= Beginning of Section =

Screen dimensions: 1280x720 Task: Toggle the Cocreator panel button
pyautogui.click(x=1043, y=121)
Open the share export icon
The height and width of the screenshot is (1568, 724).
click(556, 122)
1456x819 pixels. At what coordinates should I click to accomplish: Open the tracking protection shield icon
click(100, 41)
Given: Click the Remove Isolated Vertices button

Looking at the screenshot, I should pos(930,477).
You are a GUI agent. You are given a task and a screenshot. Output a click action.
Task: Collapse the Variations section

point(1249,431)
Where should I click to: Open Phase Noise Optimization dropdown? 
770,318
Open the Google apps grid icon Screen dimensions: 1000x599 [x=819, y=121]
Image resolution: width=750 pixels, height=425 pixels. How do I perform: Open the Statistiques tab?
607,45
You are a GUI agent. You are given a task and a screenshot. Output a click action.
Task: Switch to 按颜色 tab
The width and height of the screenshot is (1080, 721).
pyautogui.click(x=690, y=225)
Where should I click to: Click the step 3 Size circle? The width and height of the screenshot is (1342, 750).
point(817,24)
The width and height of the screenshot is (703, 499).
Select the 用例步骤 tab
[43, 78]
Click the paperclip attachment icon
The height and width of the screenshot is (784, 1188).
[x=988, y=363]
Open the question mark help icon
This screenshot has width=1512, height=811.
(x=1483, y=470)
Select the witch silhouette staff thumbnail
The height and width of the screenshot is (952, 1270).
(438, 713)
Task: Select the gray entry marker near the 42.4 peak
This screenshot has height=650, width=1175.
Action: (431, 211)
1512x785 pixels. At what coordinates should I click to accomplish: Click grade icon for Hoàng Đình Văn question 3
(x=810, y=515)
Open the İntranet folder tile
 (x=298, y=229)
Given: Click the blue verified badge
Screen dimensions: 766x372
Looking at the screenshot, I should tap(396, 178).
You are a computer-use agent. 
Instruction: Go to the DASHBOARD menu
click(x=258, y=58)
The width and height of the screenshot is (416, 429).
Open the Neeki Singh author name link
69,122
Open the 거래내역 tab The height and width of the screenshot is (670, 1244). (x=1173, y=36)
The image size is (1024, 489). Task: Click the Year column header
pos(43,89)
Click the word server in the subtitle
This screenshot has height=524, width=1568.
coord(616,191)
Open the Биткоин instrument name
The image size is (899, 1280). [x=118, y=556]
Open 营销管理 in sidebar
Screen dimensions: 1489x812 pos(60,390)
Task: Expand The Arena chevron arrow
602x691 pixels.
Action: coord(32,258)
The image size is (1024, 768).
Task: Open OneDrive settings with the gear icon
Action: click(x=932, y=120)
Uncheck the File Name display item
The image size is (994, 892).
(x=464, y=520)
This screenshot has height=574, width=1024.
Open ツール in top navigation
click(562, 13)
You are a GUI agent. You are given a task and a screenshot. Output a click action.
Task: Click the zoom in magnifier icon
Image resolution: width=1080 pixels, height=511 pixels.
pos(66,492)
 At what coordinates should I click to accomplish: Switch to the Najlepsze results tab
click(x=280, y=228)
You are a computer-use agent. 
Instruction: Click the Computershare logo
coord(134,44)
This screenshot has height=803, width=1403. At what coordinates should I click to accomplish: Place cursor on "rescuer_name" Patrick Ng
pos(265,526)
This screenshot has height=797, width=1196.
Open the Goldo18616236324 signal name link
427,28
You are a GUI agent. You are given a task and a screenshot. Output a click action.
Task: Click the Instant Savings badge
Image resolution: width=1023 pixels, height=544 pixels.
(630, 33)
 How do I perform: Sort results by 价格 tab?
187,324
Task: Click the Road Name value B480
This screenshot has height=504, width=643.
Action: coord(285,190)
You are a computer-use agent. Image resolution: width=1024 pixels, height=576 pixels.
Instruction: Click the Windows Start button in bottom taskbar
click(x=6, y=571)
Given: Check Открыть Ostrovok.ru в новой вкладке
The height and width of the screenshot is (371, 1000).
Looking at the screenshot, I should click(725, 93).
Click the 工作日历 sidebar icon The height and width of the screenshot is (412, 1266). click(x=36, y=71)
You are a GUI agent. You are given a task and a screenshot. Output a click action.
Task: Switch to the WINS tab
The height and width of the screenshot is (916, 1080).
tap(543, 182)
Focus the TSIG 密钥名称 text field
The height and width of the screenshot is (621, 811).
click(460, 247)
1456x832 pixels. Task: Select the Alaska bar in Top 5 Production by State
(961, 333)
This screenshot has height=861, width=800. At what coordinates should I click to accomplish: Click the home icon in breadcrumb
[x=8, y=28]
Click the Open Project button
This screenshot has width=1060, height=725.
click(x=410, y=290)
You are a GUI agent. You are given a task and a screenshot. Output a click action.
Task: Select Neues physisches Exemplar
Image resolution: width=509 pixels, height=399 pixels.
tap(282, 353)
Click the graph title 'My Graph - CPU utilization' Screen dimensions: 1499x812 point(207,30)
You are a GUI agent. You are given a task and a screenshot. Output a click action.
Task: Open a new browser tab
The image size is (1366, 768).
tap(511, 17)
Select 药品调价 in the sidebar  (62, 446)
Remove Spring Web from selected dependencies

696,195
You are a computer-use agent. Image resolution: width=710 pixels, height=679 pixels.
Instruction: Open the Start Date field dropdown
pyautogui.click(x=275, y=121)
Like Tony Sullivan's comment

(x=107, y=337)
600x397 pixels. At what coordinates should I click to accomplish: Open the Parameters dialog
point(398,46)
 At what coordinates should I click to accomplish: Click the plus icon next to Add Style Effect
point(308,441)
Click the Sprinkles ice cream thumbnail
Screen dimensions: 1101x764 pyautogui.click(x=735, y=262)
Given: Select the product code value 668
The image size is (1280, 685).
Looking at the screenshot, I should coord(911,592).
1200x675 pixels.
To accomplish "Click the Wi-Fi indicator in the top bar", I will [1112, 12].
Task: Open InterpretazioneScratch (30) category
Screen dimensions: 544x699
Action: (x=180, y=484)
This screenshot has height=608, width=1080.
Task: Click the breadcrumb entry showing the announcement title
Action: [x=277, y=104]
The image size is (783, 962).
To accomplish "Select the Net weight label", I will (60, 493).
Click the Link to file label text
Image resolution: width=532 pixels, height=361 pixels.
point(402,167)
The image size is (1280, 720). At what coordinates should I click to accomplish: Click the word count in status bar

= End of Section =

All the records are to be transcribed exactly, with no line missing.

Screen dimensions: 1280x720 Task: Toggle the Cocreator panel button
pyautogui.click(x=1043, y=121)
Open the share export icon
The height and width of the screenshot is (1568, 724).
click(556, 122)
1456x819 pixels. At what coordinates should I click to accomplish: Open the tracking protection shield icon
click(100, 41)
Given: Click the Remove Isolated Vertices button

Looking at the screenshot, I should pos(930,477).
You are a GUI agent. You are given a task and a screenshot. Output a click action.
Task: Collapse the Variations section

point(1249,431)
Where should I click to: Open Phase Noise Optimization dropdown? 
770,318
Open the Google apps grid icon Screen dimensions: 1000x599 [x=819, y=121]
Image resolution: width=750 pixels, height=425 pixels. How do I perform: Open the Statistiques tab?
607,45
You are a GUI agent. You are given a task and a screenshot. Output a click action.
Task: Switch to 按颜色 tab
The width and height of the screenshot is (1080, 721).
pyautogui.click(x=690, y=225)
Where should I click to: Click the step 3 Size circle? The width and height of the screenshot is (1342, 750).
point(817,24)
The width and height of the screenshot is (703, 499).
Select the 用例步骤 tab
[43, 78]
Click the paperclip attachment icon
The height and width of the screenshot is (784, 1188).
[x=988, y=363]
Open the question mark help icon
This screenshot has width=1512, height=811.
(x=1483, y=470)
Select the witch silhouette staff thumbnail
The height and width of the screenshot is (952, 1270).
(438, 713)
Task: Select the gray entry marker near the 42.4 peak
This screenshot has height=650, width=1175.
Action: (431, 211)
1512x785 pixels. At what coordinates should I click to accomplish: Click grade icon for Hoàng Đình Văn question 3
(x=810, y=515)
Open the İntranet folder tile
 (x=298, y=229)
Given: Click the blue verified badge
Screen dimensions: 766x372
Looking at the screenshot, I should tap(396, 178).
You are a computer-use agent. 
Instruction: Go to the DASHBOARD menu
click(x=258, y=58)
The width and height of the screenshot is (416, 429).
Open the Neeki Singh author name link
69,122
Open the 거래내역 tab The height and width of the screenshot is (670, 1244). (x=1173, y=36)
The image size is (1024, 489). Task: Click the Year column header
pos(43,89)
Click the word server in the subtitle
This screenshot has height=524, width=1568.
coord(616,191)
Open the Биткоин instrument name
The image size is (899, 1280). [x=118, y=556]
Open 营销管理 in sidebar
Screen dimensions: 1489x812 pos(60,390)
Task: Expand The Arena chevron arrow
602x691 pixels.
Action: coord(32,258)
The image size is (1024, 768).
Task: Open OneDrive settings with the gear icon
Action: click(x=932, y=120)
Uncheck the File Name display item
The image size is (994, 892).
(x=464, y=520)
This screenshot has height=574, width=1024.
Open ツール in top navigation
click(562, 13)
You are a GUI agent. You are given a task and a screenshot. Output a click action.
Task: Click the zoom in magnifier icon
Image resolution: width=1080 pixels, height=511 pixels.
pos(66,492)
 At what coordinates should I click to accomplish: Switch to the Najlepsze results tab
click(x=280, y=228)
You are a computer-use agent. 
Instruction: Click the Computershare logo
coord(134,44)
This screenshot has height=803, width=1403. At what coordinates should I click to accomplish: Place cursor on "rescuer_name" Patrick Ng
pos(265,526)
This screenshot has height=797, width=1196.
Open the Goldo18616236324 signal name link
427,28
You are a GUI agent. You are given a task and a screenshot. Output a click action.
Task: Click the Instant Savings badge
Image resolution: width=1023 pixels, height=544 pixels.
(630, 33)
 How do I perform: Sort results by 价格 tab?
187,324
Task: Click the Road Name value B480
This screenshot has height=504, width=643.
Action: coord(285,190)
You are a computer-use agent. Image resolution: width=1024 pixels, height=576 pixels.
Instruction: Click the Windows Start button in bottom taskbar
click(x=6, y=571)
Given: Check Открыть Ostrovok.ru в новой вкладке
The height and width of the screenshot is (371, 1000).
Looking at the screenshot, I should click(725, 93).
Click the 工作日历 sidebar icon The height and width of the screenshot is (412, 1266). click(x=36, y=71)
You are a GUI agent. You are given a task and a screenshot. Output a click action.
Task: Switch to the WINS tab
The height and width of the screenshot is (916, 1080).
tap(543, 182)
Focus the TSIG 密钥名称 text field
The height and width of the screenshot is (621, 811).
click(460, 247)
1456x832 pixels. Task: Select the Alaska bar in Top 5 Production by State
(961, 333)
This screenshot has height=861, width=800. At what coordinates should I click to accomplish: Click the home icon in breadcrumb
[x=8, y=28]
Click the Open Project button
This screenshot has width=1060, height=725.
click(x=410, y=290)
You are a GUI agent. You are given a task and a screenshot. Output a click action.
Task: Select Neues physisches Exemplar
Image resolution: width=509 pixels, height=399 pixels.
tap(282, 353)
Click the graph title 'My Graph - CPU utilization' Screen dimensions: 1499x812 point(207,30)
You are a GUI agent. You are given a task and a screenshot. Output a click action.
Task: Open a new browser tab
The image size is (1366, 768).
tap(511, 17)
Select 药品调价 in the sidebar  (62, 446)
Remove Spring Web from selected dependencies

696,195
You are a computer-use agent. Image resolution: width=710 pixels, height=679 pixels.
Instruction: Open the Start Date field dropdown
pyautogui.click(x=275, y=121)
Like Tony Sullivan's comment

(x=107, y=337)
600x397 pixels. At what coordinates should I click to accomplish: Open the Parameters dialog
point(398,46)
 At what coordinates should I click to accomplish: Click the plus icon next to Add Style Effect
point(308,441)
Click the Sprinkles ice cream thumbnail
Screen dimensions: 1101x764 pyautogui.click(x=735, y=262)
Given: Select the product code value 668
The image size is (1280, 685).
Looking at the screenshot, I should coord(911,592).
1200x675 pixels.
To accomplish "Click the Wi-Fi indicator in the top bar", I will [1112, 12].
Task: Open InterpretazioneScratch (30) category
Screen dimensions: 544x699
Action: (x=180, y=484)
This screenshot has height=608, width=1080.
Task: Click the breadcrumb entry showing the announcement title
Action: [x=277, y=104]
The image size is (783, 962).
To accomplish "Select the Net weight label", I will (60, 493).
Click the Link to file label text
Image resolution: width=532 pixels, height=361 pixels.
point(402,167)
The image size is (1280, 720). At what coordinates should I click to accomplish: Click the word count in status bar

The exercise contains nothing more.